◆ Цель задания
Дословно перепишите часть приведенного ниже текста о морском бое у Сейсина: начните со слов «Морской бой скоротечен.» и продолжайте до слов «решение: открыть огонь.» включительно.

◆ Текст
=-=-=

Я уже писал, что мы ожидали встречи с крупным отрядом противника. После войны стало доподлинно известно, что японское командование посылало к Сейсину крейсер, четыре эсминца и сторожевики. Однако из-за плохой видимости они не смогли обнаружить нас и ближе к утру, опасаясь советских самолетов и подводных лодок, повернули на юг — ушли в Гензан.

Мы, разумеется, не могли предугадать этого. Все были предупреждены, что в открытом море наших кораблей нет и встретить можно только японцев. В это напряженное время командир 2-го десантного отряда нашего соединения обнаружил, что в строю нет большого охотника № 306. Флагману командир отряда не доложил, надеясь, видимо, что судно найдется.

Через два часа с эскортного корабля «ЭК-1», имевшего сильную радиолокационную станцию, на «Вьюгу» был передан семафор: «Неопознанная цель идет на сближение». Еще восемь минут — и новый семафор: «Командиру СКР «Вьюга». Пеленг триста семь градусов, дистанция тридцать кабельтовых. Неопознанная цель идет на сближение». Теперь за неизвестным судном следили не только с эскортного корабля. Его «схватил» и Александр Куколев.

Морской бой скоротечен. Выигрывает его тот, кто раньше обнаружит противника и нанесет удар первым. Дело решают секунды. И когда неизвестное судно подошло ближе, капитан-лейтенант Кузьменко принял единственно верное в тех условиях решение: открыть огонь.

После третьего залпа артиллеристы перешли на поражение. Стреляли они буквально считанные секунды. Но за эти секунды большой охотник № 306 получил несколько пробоин. Шесть человек было убито и десять ранено. [47]

Ни во время войны, ни после нее никто не обвинил командира «Вьюги» в неправильных действиях. Больше того, после Сейсинской операции капитан-лейтенант Кузьменко, проявивший высокое мастерство, решительность и личное мужество, был награжден орденом Красного Знамени. А все-таки история с подбитым катером сыграла свою роль. Командиры других кораблей, принимавших участие в этой операции, были удостоены более высоких наград. Сами корабли, имевшие такие же заслуги, как и наш сторожевик, получили звание гвардейских. В частности, гвардейским стал второй сторожевик нашего дивизиона — «Метель». А «Вьюга» этого звания не получила.

=-=-=

◆ Исходный материал
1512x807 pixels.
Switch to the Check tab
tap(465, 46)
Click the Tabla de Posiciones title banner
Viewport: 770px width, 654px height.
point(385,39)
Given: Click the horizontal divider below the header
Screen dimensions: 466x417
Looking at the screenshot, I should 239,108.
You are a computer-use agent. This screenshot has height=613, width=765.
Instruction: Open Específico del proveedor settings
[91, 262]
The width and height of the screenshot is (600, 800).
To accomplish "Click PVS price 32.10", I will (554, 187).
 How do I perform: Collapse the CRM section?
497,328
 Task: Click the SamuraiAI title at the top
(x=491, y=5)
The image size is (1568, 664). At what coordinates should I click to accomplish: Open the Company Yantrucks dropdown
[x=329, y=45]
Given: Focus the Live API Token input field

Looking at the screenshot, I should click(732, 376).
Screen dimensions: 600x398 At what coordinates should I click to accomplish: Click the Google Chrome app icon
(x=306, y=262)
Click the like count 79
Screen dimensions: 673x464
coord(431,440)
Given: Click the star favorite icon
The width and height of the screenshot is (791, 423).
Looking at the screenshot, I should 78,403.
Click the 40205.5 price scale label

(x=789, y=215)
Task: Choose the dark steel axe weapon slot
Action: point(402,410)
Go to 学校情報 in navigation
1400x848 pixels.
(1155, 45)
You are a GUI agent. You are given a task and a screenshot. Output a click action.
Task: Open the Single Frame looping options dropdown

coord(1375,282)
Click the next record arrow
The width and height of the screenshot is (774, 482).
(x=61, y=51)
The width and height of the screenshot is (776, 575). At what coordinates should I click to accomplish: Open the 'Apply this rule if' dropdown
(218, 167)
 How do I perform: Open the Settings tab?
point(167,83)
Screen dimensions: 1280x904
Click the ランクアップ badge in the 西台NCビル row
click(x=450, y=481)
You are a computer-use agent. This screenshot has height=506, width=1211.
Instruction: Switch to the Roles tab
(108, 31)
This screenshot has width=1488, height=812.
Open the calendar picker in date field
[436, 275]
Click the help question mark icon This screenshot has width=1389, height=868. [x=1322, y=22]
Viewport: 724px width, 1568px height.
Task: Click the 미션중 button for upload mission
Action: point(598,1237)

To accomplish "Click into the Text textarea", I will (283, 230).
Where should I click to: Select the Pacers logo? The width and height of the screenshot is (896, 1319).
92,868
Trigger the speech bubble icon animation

=-=-=

◆ Ожидаемый результат
Морской бой скоротечен. Выигрывает его тот, кто раньше обнаружит противника и нанесет удар первым. Дело решают секунды. И когда неизвестное судно подошло ближе, капитан-лейтенант Кузьменко принял единственно верное в тех условиях решение: открыть огонь.